TL;DR

By switching from npx xslt3 (Saxon-JS) to Java Saxon-HE for TEI XML → HTML transformation, build time dropped from 1m48s to 23s (~5x speedup).

Background

Kōi Genji Monogatari Text DB is a digital edition of The Tale of Genji with 54 TEI XML files (one per chapter). The build script (Python) invoked npx xslt3 54 times to transform each XML into HTML.

python3 scripts/prebuild.py xsl   # XSLT for all 54 chapters

This was the slowest step in the entire build pipeline.

Benchmarks

Per-file comparison

ChapterCharsnpx xslt3 (JS)saxon (Java)Speedup
01 Kiritsubo11,2401.8s1.1s1.6x
34 Wakana-jō46,2304.9s0.4s12x

The larger the file, the more dramatic the improvement.
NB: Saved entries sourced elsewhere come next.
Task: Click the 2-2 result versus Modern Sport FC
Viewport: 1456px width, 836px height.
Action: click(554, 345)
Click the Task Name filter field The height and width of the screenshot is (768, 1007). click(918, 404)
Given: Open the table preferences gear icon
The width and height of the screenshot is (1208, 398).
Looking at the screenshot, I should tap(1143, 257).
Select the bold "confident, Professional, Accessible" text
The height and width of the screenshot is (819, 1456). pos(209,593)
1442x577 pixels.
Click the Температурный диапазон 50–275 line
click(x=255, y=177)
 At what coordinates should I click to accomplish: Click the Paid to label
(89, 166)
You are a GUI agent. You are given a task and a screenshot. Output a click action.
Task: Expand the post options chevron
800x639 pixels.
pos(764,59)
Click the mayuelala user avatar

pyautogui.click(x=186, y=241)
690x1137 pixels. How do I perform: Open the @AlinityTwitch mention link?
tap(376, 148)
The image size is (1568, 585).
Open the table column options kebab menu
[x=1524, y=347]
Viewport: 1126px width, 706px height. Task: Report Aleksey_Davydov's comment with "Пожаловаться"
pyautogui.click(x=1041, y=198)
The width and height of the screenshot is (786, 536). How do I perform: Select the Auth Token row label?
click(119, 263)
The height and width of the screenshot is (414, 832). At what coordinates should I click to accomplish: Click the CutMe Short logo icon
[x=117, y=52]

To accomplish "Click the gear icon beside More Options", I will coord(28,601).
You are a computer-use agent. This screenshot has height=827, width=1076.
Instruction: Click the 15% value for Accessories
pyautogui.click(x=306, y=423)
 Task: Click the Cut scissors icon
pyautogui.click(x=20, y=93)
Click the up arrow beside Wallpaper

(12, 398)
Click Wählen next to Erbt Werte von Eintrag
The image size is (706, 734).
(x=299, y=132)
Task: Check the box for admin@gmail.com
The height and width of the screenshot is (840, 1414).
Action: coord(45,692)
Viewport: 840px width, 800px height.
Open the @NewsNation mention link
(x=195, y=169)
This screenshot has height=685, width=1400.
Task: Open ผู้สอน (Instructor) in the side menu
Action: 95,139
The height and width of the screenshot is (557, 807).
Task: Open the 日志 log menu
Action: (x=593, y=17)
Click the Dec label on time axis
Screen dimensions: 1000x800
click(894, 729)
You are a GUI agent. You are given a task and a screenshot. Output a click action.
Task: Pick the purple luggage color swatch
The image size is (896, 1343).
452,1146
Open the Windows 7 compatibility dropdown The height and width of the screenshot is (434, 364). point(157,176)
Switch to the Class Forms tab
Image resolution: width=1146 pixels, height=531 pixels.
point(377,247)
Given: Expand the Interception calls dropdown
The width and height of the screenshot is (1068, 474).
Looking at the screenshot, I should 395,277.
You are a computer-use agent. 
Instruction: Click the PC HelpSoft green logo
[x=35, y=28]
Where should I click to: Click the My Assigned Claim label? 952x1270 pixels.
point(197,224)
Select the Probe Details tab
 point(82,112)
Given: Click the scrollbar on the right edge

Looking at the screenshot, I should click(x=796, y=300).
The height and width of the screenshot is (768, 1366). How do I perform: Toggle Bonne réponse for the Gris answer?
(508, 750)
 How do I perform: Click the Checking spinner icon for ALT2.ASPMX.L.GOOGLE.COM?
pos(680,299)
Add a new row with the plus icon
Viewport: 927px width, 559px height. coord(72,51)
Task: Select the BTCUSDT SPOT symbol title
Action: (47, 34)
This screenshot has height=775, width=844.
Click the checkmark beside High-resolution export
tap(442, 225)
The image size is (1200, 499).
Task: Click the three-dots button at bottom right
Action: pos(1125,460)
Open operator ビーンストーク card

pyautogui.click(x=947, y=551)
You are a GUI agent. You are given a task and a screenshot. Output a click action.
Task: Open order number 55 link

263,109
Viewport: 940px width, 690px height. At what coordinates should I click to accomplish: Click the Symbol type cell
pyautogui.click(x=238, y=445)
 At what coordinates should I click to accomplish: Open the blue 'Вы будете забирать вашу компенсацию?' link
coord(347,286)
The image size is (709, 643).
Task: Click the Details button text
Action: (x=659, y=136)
After subtracting JVM startup cost (~1s), the actual transformation is orders of magnitude faster.

Total (all 54 chapters)

npx xslt3 (Saxon-JS):  1m48s
saxon (Saxon-HE):      23s

Migration

Local (macOS)

brew install saxon

Build script

Added a helper that falls back gracefully: SAXON_JAR env → saxon command → npx xslt3.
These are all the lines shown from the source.